Column: Het voorstelrondje
Dag één, eerste les Frans. De leraar stelt zich joviaal voor als Peter en vervolgt: ‘Schuif allemaal jullie tafeltjes aan de kant en kom in een kring zitten. Deze les besteden we aan het elkaar wat beter te leren kennen.’ Mijn hart klopt in mijn keel. Quasi onverschillig til ik mijn stoel naar de kring. In één seconde besef ik dat minstens twaalf klasgenoten zich eerder zullen moeten voorstellen dan ik. Twaalf maal een praatje, zodat ik op duizend ontsnappingsmogelijkheden kan hopen: het brandalarm kan afgaan, de leraar kan onwel worden, we zouden allemaal getroffen kunnen worden door een rondvliegende meteoorsteen, je weet maar nooit. Of ik zou kunnen flauwvallen. Echt of gespeeld. Had ik maar het lef, denk ik bitter.
Anita, een leuk, stoer meisje met een blonde paardenstaart vertelt enthousiast over haar hobby's en de jongen naast haar – zijn naam dringt niet tot me door – meldt dat hij vier oudere zussen heeft. Verder ontgaat alles me, ik hoor alleen mijn eigen hartslag, die een oorverdovend lawaai maakt. Ik vraag me af hoe het mogelijk is dat de anderen er niet door worden opgeschrikt.
Als het mijn beurt is om me voor te stellen, zijn alle gezichten in een dikke mist gehuld. Mijn mond voelt droog, mijn hoofd is leeg. Dat wat ik wil zeggen, heb ik honderd, duizend keer voor mezelf herhaald maar de woorden willen niet komen.
‘Ehhh’ stamel ik.
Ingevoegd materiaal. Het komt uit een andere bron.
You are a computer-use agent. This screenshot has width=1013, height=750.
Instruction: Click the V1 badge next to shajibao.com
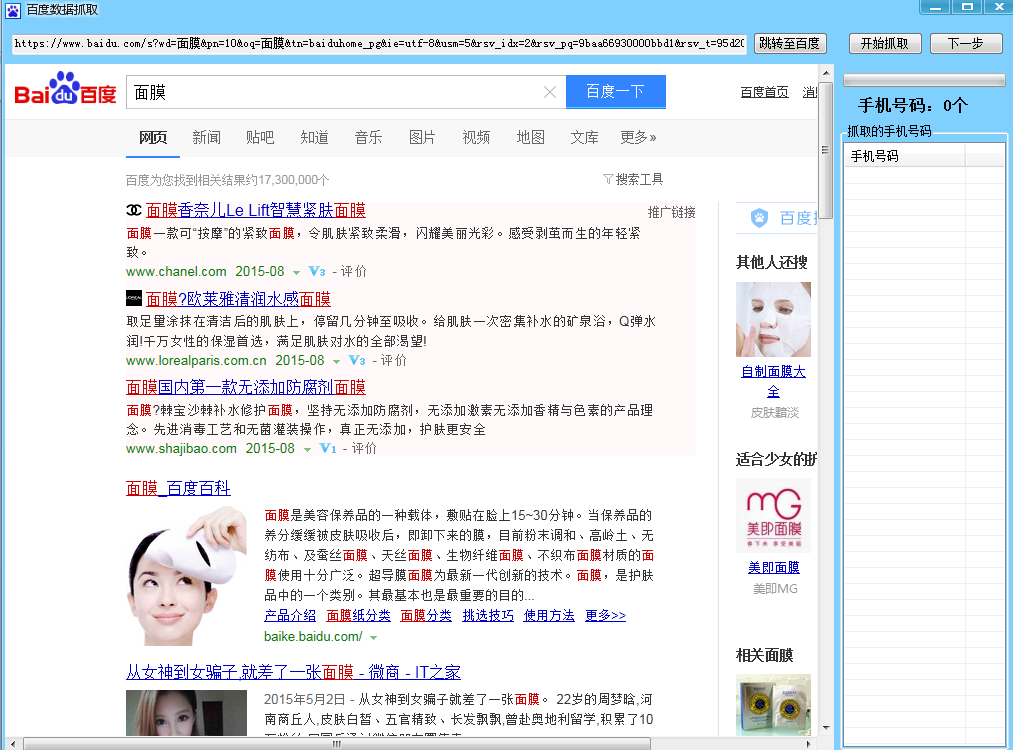coord(327,449)
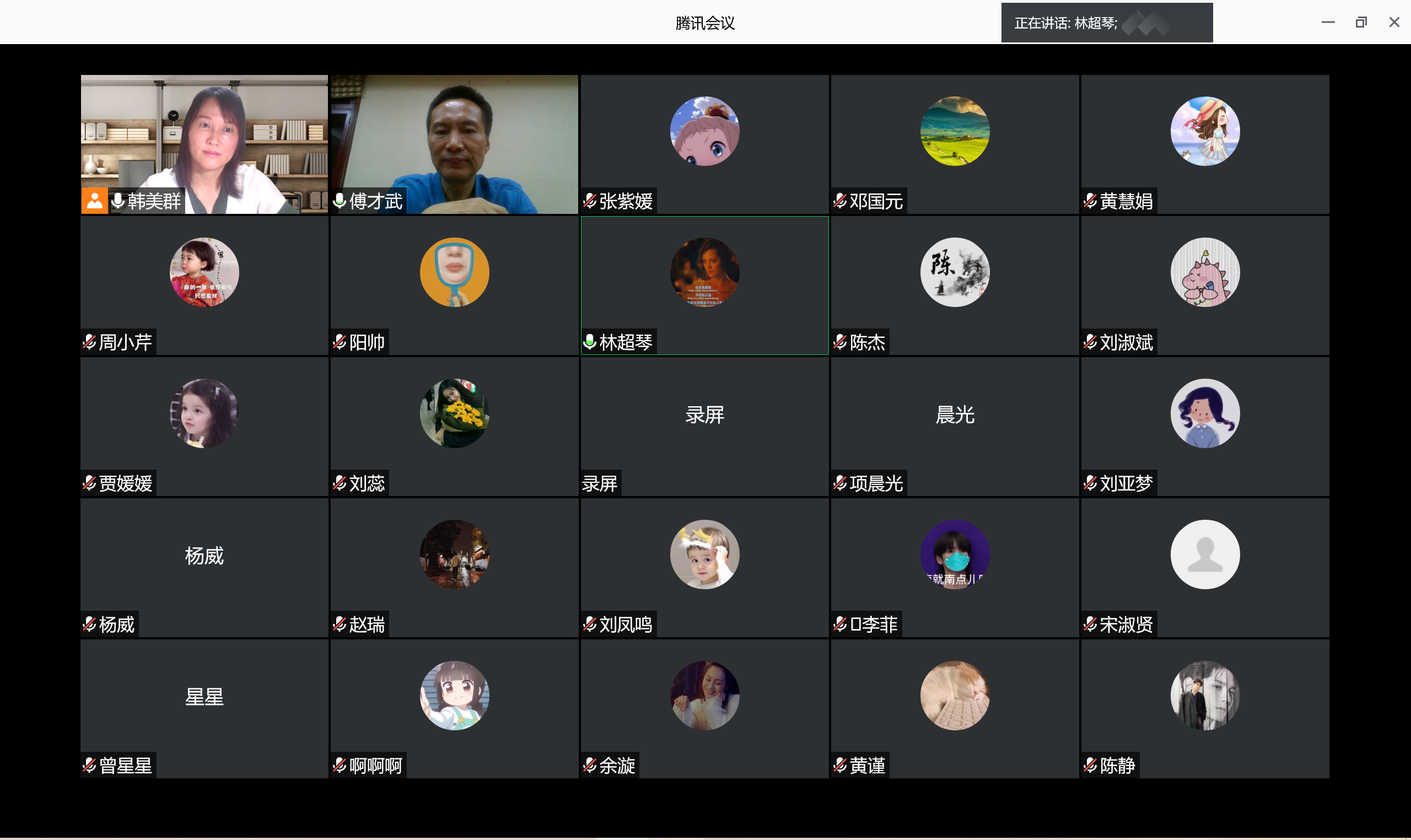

En nog een keer. ‘Eeeh.’ Mijn hoofd zwelt op, tot een grote rode pompoen die bijna uit elkaar barst. Ik probeer de ‘i’ van ‘ik’ eruit te persen, ik hap wanhopig naar adem, maar het helpt niets, woorden blijven kleven op mijn tong. Met mijn handen houd ik me stevig vast aan mijn stoel. Plotseling een messcherp beeld, een onzinnig detail: mijn schoenveter is los en ik bedenk dat ik die straks moet vastknopen.
Meer dan veertig ogen kijken me aan. Het meisje naast me gniffelt, wat aanstekelijk werkt. Even bid ik tot God, in wie ik allang het vertrouwen verloren heb: laat er een aardbeving komen, het liefst zo lokaal dat alleen ik in een aardspleet verdwijn.
Maar het enige wat er gebeurt, is dat de leraar met vertedering in zijn stem vraagt: ‘Kom je niet uit je woorden?’ ‘N-n-nee,’ stotter ik. Opnieuw hap ik naar adem: ik wil zo verschrikkelijk graag gewoon zeggen hoe ik heet, heel normaal, net als iedereen. Na wat wel een eeuwigheid lijkt weet ik mijn naam uit te brengen. Ik hoor wat kinderen fluisteren en giechelen.
Waarom kun je je oren niet dicht doen, net als je ogen?